* [Try it]: Only the lines running from the line with "Screen dimensions: 900x661" to the end of the records below belong in the answer, each copied exactly.

* [Source data]:
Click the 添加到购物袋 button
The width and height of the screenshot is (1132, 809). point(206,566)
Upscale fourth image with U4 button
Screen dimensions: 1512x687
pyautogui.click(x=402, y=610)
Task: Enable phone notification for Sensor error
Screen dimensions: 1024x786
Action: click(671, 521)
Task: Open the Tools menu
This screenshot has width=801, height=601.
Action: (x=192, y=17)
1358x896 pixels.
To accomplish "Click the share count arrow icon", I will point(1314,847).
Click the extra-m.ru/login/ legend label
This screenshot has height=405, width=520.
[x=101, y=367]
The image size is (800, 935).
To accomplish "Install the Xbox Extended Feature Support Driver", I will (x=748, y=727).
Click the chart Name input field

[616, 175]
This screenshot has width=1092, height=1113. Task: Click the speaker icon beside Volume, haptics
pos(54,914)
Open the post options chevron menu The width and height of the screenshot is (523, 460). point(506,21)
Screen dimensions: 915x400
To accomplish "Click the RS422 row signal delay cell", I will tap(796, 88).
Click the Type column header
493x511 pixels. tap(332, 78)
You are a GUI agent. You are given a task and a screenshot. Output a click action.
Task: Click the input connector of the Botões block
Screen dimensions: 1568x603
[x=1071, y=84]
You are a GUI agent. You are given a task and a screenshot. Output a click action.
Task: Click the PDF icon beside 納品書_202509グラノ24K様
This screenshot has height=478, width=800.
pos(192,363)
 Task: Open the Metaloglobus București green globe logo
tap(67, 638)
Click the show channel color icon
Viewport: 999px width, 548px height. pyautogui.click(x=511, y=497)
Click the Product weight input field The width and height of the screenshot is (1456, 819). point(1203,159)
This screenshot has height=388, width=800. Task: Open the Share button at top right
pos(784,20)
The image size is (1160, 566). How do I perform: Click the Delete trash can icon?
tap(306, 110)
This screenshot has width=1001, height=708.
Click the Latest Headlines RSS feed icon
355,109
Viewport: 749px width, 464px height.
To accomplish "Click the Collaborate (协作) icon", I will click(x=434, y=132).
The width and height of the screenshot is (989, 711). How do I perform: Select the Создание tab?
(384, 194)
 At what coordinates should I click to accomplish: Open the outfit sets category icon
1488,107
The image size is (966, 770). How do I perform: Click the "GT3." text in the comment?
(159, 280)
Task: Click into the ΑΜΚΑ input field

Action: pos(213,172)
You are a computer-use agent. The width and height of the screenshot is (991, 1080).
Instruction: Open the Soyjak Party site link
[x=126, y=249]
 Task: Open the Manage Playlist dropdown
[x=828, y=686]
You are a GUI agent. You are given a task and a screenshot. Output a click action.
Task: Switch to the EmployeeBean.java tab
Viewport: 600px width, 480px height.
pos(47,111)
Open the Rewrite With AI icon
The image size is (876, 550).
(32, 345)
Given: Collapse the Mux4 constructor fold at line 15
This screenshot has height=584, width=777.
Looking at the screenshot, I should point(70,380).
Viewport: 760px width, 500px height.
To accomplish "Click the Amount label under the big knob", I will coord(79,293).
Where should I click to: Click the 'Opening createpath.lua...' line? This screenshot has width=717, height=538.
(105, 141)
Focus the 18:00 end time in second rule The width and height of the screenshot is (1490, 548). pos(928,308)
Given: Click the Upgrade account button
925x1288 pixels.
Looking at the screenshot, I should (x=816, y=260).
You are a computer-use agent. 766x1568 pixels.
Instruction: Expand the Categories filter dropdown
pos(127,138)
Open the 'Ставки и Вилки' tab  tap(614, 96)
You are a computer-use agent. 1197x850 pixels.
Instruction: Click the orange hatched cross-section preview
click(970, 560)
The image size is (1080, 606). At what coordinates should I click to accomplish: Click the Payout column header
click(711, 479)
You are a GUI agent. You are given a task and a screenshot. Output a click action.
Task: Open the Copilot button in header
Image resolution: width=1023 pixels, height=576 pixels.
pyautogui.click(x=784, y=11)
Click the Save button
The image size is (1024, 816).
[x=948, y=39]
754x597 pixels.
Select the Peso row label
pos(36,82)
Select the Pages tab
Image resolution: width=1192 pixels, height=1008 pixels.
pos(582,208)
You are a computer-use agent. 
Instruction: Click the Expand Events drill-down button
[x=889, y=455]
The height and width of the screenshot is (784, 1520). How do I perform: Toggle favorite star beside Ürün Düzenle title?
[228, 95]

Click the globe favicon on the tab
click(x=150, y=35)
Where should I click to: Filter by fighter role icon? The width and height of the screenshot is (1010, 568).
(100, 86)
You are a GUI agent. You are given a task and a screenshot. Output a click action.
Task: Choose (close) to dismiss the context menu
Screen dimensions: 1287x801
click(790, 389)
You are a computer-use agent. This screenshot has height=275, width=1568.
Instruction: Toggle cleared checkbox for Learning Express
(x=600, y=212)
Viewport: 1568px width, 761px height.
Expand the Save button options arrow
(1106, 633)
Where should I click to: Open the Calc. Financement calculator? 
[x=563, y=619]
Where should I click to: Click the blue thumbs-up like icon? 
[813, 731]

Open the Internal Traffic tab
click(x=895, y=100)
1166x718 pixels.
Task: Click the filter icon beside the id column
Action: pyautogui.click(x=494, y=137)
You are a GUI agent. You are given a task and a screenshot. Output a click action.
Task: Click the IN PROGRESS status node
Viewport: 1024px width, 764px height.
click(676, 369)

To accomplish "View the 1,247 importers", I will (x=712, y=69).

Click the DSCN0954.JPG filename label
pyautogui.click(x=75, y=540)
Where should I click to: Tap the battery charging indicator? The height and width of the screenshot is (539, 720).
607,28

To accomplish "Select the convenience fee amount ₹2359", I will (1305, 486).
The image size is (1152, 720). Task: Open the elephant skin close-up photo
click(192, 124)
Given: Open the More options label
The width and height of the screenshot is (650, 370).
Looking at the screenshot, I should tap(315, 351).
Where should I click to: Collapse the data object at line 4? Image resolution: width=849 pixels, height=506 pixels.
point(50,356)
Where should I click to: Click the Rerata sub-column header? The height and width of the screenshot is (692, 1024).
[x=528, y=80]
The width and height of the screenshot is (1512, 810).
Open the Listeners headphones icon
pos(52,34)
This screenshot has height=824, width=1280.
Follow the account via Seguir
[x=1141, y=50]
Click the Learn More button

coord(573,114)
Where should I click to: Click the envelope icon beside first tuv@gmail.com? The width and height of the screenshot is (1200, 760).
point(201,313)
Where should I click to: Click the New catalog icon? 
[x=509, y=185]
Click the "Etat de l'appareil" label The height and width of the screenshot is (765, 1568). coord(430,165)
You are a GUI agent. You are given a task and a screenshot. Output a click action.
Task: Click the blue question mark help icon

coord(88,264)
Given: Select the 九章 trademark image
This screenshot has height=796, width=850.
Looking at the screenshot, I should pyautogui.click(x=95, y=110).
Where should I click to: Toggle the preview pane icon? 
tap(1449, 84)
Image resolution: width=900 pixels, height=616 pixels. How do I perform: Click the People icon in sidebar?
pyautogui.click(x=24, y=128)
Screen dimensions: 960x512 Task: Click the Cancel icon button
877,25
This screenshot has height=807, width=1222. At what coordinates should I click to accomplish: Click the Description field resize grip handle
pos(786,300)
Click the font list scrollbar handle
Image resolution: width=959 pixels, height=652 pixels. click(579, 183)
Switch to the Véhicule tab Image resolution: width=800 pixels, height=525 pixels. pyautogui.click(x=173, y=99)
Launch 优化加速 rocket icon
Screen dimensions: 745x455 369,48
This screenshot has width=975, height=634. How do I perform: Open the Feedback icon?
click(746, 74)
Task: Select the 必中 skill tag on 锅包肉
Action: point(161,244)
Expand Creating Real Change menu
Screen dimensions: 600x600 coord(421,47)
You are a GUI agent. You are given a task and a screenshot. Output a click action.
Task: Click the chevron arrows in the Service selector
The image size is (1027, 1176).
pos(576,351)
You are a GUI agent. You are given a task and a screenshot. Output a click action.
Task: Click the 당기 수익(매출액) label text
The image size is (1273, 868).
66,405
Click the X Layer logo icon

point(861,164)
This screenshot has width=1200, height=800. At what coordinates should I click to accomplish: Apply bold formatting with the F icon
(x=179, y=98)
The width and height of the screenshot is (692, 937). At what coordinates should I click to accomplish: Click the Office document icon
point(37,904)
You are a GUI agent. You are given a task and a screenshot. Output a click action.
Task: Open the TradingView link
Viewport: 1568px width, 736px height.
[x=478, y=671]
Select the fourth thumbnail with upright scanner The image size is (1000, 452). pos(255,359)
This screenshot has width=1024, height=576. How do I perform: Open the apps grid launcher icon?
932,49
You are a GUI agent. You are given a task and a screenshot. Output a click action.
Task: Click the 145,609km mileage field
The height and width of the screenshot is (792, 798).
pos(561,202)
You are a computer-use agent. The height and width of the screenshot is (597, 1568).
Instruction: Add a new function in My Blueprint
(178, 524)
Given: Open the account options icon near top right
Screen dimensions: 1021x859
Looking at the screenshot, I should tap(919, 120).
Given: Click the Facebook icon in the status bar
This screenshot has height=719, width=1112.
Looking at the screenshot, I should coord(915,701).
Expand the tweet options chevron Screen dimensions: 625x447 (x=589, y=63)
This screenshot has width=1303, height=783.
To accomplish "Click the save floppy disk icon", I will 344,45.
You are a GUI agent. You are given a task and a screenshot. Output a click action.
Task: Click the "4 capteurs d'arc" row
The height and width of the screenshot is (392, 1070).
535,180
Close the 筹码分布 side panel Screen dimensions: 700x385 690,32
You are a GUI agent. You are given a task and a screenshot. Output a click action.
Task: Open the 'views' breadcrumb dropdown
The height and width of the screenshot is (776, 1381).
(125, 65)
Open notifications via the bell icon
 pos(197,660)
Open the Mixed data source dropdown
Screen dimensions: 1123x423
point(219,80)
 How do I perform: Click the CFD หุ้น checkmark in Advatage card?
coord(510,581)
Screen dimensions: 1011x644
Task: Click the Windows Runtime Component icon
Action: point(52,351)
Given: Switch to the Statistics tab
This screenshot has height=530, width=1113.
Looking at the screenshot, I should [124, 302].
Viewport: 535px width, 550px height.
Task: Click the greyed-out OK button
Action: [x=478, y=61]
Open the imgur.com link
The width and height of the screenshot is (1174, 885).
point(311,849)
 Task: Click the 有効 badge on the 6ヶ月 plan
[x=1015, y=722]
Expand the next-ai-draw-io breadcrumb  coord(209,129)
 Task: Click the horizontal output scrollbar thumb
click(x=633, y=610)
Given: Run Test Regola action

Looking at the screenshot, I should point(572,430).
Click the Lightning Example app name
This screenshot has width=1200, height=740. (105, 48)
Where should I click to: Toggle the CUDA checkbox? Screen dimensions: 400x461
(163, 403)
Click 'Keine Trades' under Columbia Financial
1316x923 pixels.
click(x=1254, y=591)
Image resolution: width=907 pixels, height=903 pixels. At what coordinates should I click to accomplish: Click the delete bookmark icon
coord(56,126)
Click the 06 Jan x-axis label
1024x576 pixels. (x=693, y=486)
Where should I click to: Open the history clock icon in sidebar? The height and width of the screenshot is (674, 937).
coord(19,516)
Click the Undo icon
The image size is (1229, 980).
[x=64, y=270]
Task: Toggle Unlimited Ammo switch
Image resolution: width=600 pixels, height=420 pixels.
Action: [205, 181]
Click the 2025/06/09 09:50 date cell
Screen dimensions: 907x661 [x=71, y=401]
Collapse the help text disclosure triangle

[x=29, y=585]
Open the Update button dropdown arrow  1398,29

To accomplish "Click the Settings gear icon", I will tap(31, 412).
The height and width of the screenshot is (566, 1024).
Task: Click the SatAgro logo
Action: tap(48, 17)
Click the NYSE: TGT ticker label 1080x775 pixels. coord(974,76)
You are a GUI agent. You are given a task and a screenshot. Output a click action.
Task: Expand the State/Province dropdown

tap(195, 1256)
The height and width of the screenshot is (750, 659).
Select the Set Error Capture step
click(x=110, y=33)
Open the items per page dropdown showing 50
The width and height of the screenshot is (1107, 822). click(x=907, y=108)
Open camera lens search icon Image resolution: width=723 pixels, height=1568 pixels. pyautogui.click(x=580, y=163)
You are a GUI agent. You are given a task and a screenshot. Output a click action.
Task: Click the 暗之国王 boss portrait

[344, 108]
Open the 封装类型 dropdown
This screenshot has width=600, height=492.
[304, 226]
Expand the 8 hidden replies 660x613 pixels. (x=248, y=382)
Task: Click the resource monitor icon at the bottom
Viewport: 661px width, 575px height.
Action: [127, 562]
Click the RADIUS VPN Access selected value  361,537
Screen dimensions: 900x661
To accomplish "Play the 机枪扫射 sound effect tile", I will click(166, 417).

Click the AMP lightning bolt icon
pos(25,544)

* [Exercise response]:
Screen dimensions: 900x661
To accomplish "Play the 机枪扫射 sound effect tile", I will click(166, 417).

Click the AMP lightning bolt icon
pos(25,544)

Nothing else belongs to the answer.